A passion to serve those affected by, and at risk of, human trafficking on the Thai-Burma border motivated AC graduate Ruth Lesmana to move to Thailand three years ago. While studying for her Bachelor of Contemporary Ministry, Ruth developed an interest in anti-trafficking movements through AC’s student-led missions initiative, Sounds of Silence, and from going on a number of short-term mission trips to Thailand. Ruth felt called to the Thai-Burma border to serve displaced people affected by the long running civil war. Through her ministry with Global Alms Incorporated, Ruth helps to transform the victims, and communities at risk of human trafficking into self-sufficient, independent individuals through building partnerships with organisations in the area, as well as teaching English and vocational skills; and assisting with sustainability projects with natural farming, and raising goats and chickens. Ruth tells us in her own words her hopes, advice and how living on the Thai-Burma border has changed her perspective.
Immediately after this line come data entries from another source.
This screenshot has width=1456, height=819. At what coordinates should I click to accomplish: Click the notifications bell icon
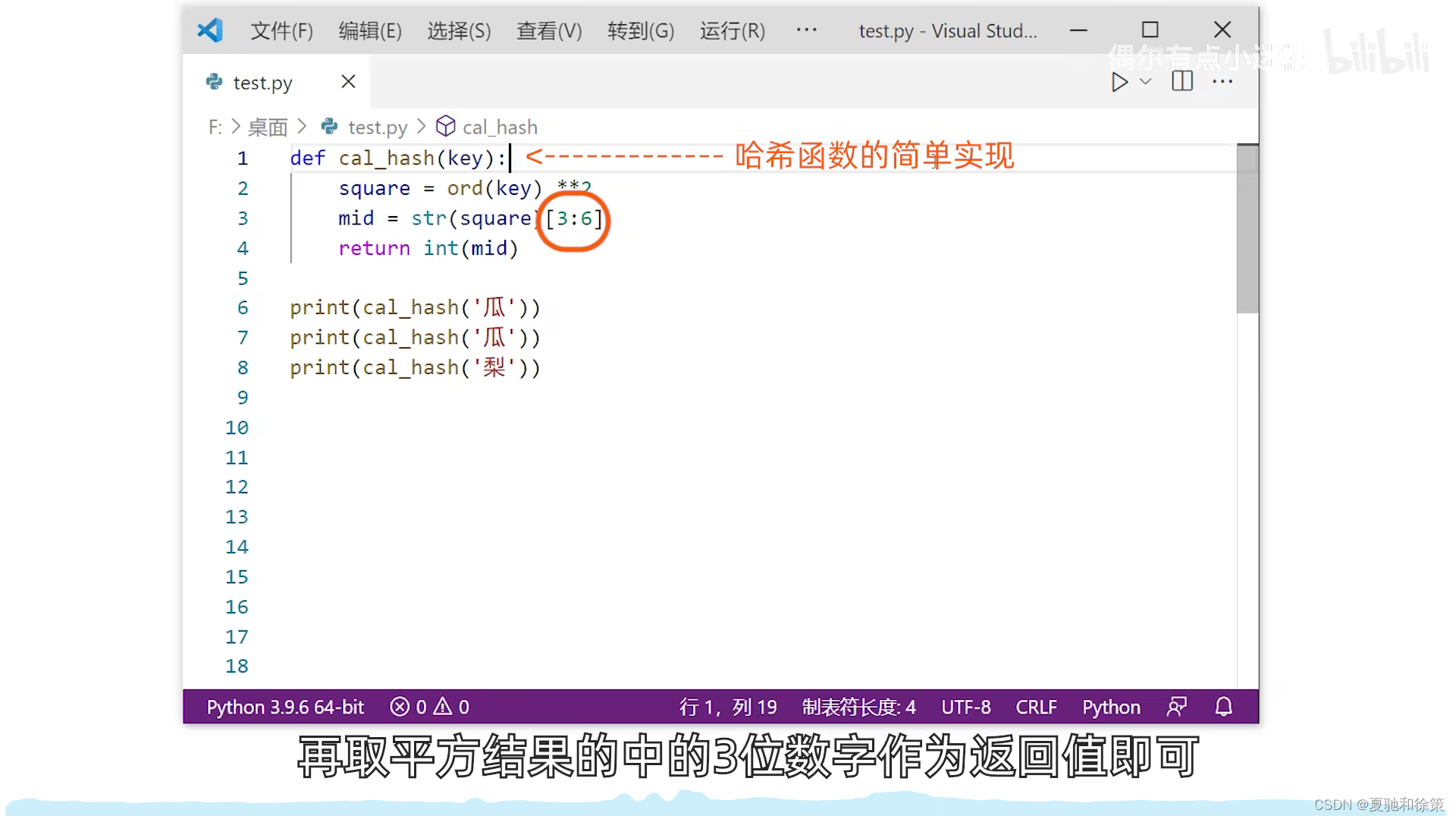click(x=1223, y=707)
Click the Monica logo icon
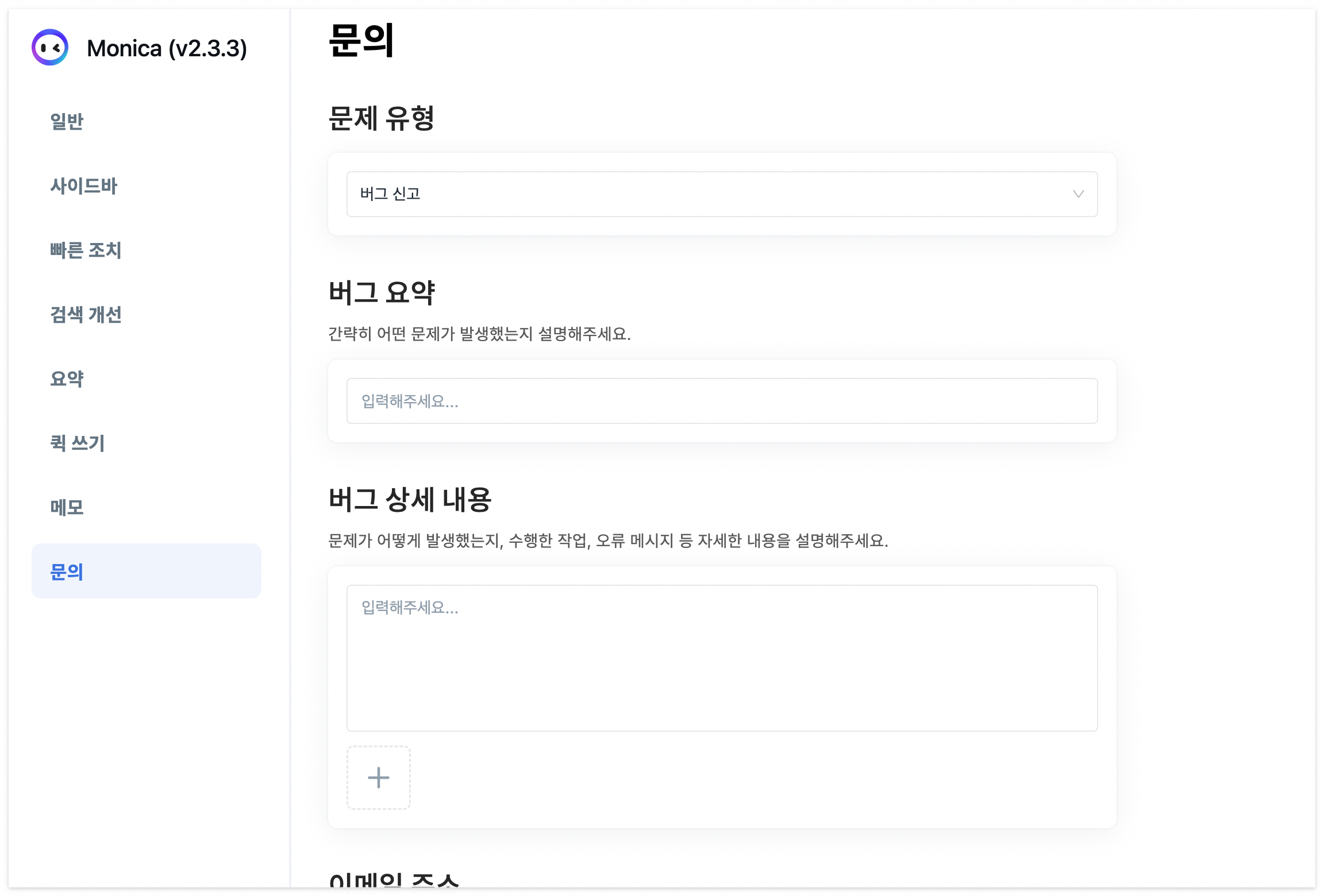The width and height of the screenshot is (1324, 896). click(x=50, y=48)
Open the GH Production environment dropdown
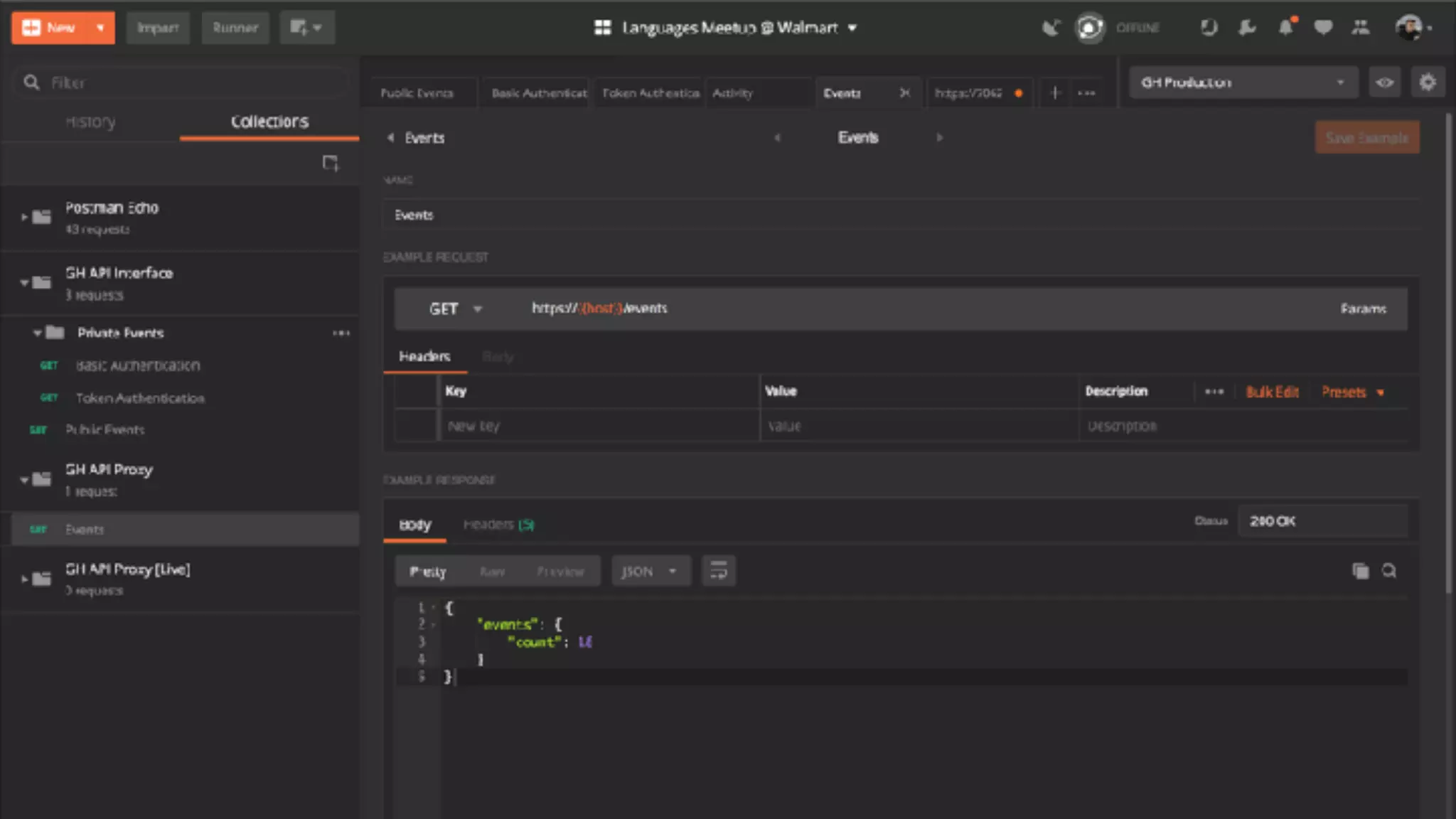This screenshot has height=819, width=1456. [1243, 82]
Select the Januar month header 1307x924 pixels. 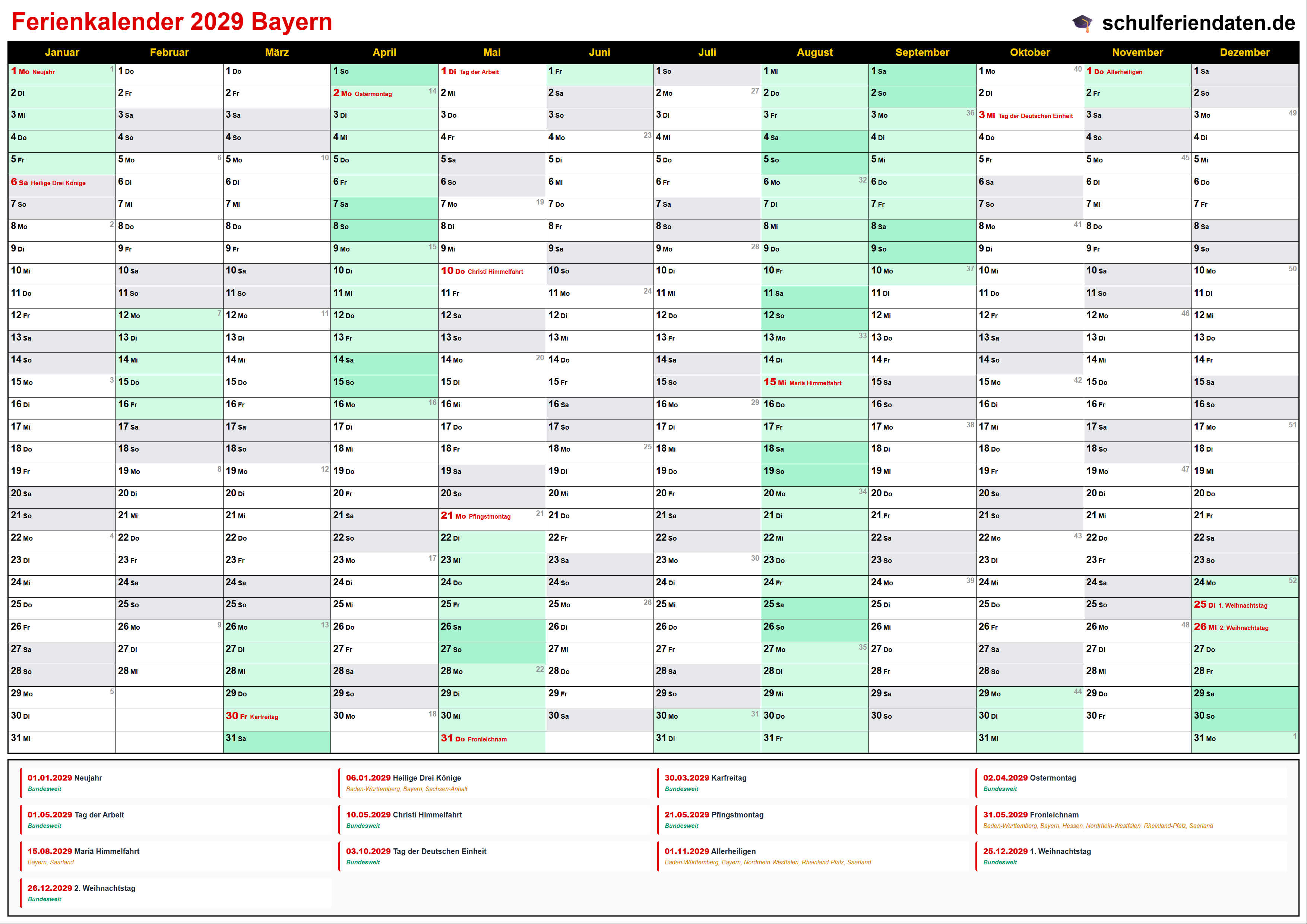61,53
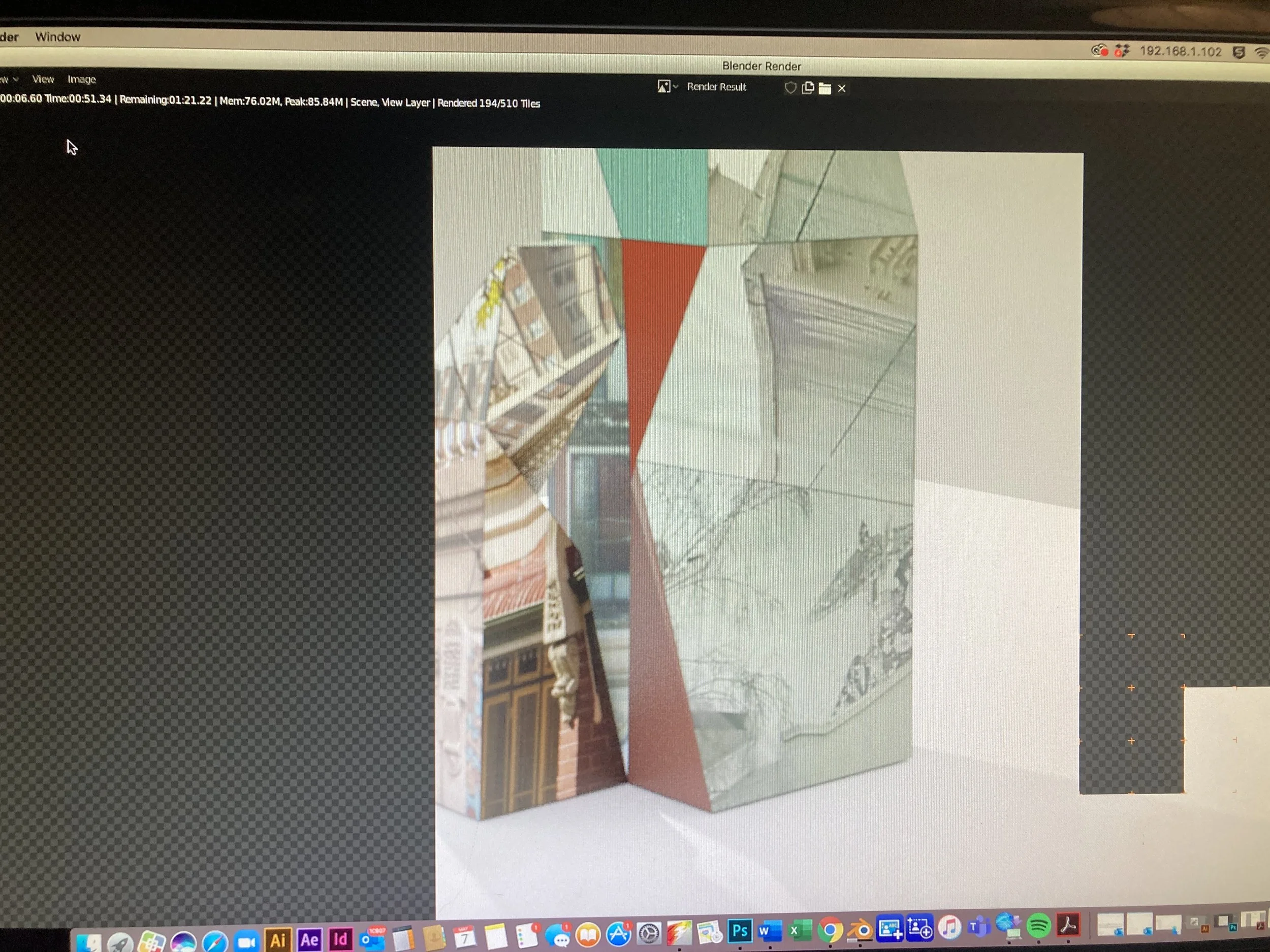
Task: Click the Render Result name field
Action: pos(716,87)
What is your hope for the people that you minister to?
My hope is that they would come to understand their inherent value and worth and to be equipped and empowered to achieve their own dreams and goals. Most of the young women and children who we work with are stuck in situations where they are forced to meet certain expectations of providing for their families, or exploited for other peoples’ gains, or can’t go outside of their own home due to having no identification papers. Our aim is to see them rise above this and become confident leaders within their community.
What is your advice to students considering overseas mission?
One of the biggest lessons I’ve learned has been the fact that every person has a story, and is more than capable of helping themselves. Sometimes it’s tempting to step into a situation and assume that we have all of the answers or solutions. But spending time to learn their background, culture, and language is often half the battle. Ask God to show which community He is breaking your heart for. The need will always be great, but it’s His leading and our commitment which will make us stay to build genuine relationships with people. This allows us to shift our focus from saying, “This is what we can do for you”, to constantly asking, “How could we support you?”
How has living on the Thai-Burma border changed your perspective on life?
It’s challenged me to think about the things I take for granted, such as having citizenship (and a passport!), access to quality education, and health care. It has also opened up my eyes to the daily struggles and difficulties which refugees and migrants have to go through, including those who have re-settled in another country. It constantly reminds me of the strength and determination which people possess, and how genuine communities can be.